At the heart of Orkes is a powerful graph-based architecture inspired by NetworkX. This design allows you to define your workflows as a graph of nodes and edges, where each node is a simple Python function.

  • OrkesGraph: The main canvas for your workflow. It holds the nodes and edges that define your application's logic.
  • Stateful Execution: A shared state object is passed between nodes, allowing for seamless data flow and management throughout the graph's execution.
  • Graph Traceability: Orkes provides a built-in traceability and visualization system. When you run a graph, Orkes can generate a detailed execution trace that can be visualized as an interactive HTML file, making it easy to debug and understand your workflows.

Features

  • Graph-based Architecture: Define complex workflows as a graph of nodes and edges, with support for conditional branching and loops.
  • Traceability and Visualization: Generate interactive traces of your graph executions to visualize the flow of data and control.
  • Pluggable LLM Integrations: A flexible and extensible system for integrating with LLMs, with out-of-the-box support for OpenAI, Anthropic's Claude, and Google's Gemini.
  • Agent and Tool Support: Define custom tools and use them within your graph's nodes to interact with external APIs and services.
  • Familiar Interface: The graph-based interface is inspired by NetworkX, providing a familiar and powerful paradigm for those with experience in graph-based programming.

Getting Started

Here's a simple example of how to build and run a graph with Orkes:

from typing import TypedDict
from orkes.graph.core import OrkesGraph
from orkes.graph.runner import GraphRunner

# 1. Define the state
class GreetingState(TypedDict):
    name: str
    greeting: str

# 2. Create the graph and nodes
graph = OrkesGraph(GreetingState)

def greeter_node(state: GreetingState) -> GreetingState:
    state['greeting'] = f"Hello, {state['name']}!"
    return state

graph.add_node('greeter', greeter_node)

# 3. Connect the nodes with edges
graph.add_edge(graph.START, 'greeter')
graph.add_edge('greeter', graph.END)

# 4. Compile and run the graph
compiled_graph = graph.compile()
runner = GraphRunner(compiled_graph)
initial_state = GreetingState(name="World", greeting="")
final_state = runner.run(initial_state)

print(final_state)
# Expected output: {'name': 'World', 'greeting': 'Hello, World!'}

# 5. Visualize the trace
runner.visualize_trace("greeting_trace.html")

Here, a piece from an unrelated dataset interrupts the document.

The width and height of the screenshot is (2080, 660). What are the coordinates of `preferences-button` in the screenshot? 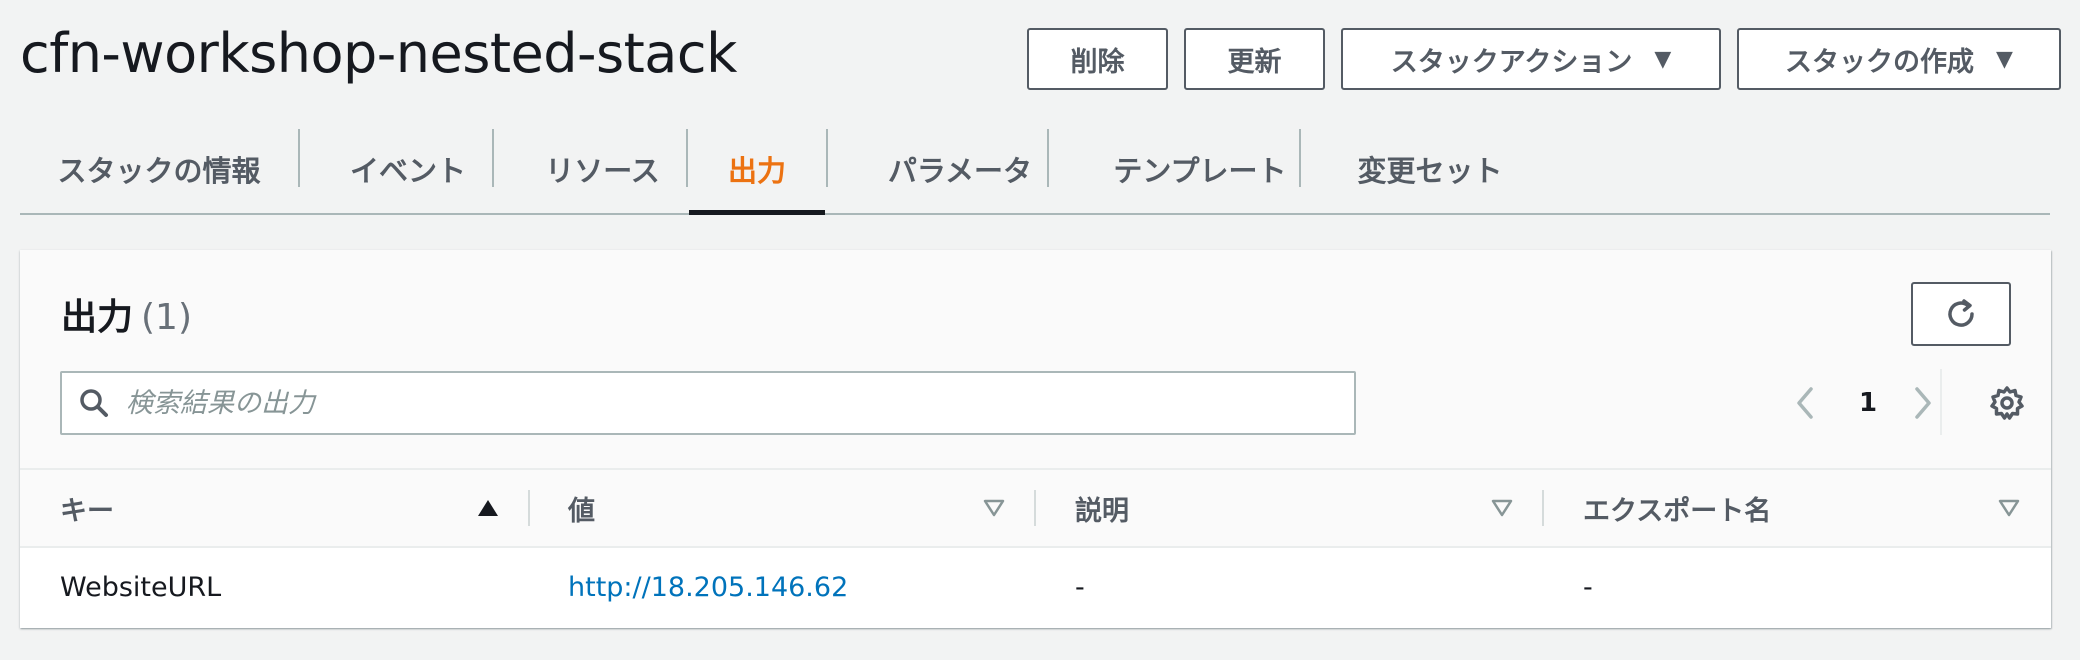 It's located at (2007, 403).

Here is an example how the orkes graph visualization will look like:

example

Roadmap

Feature Description Status
Boilerplate Agent Provide a well-structured boilerplate for creating new agents to accelerate the development of agentic systems. Planned
Parallel Graph Execution Enhance the graph runner to support parallel execution of independent branches for improved performance. Planned
Tracer Web Platform Develop a standalone web-based platform for visualizing and inspecting graph traces in real-time. Planned

Documentation

For more details, visit our Documentation Page.

Contributing

Contributions are welcome! Please see the Contributing Guide for more information.

License

Orkes is licensed under the MIT License.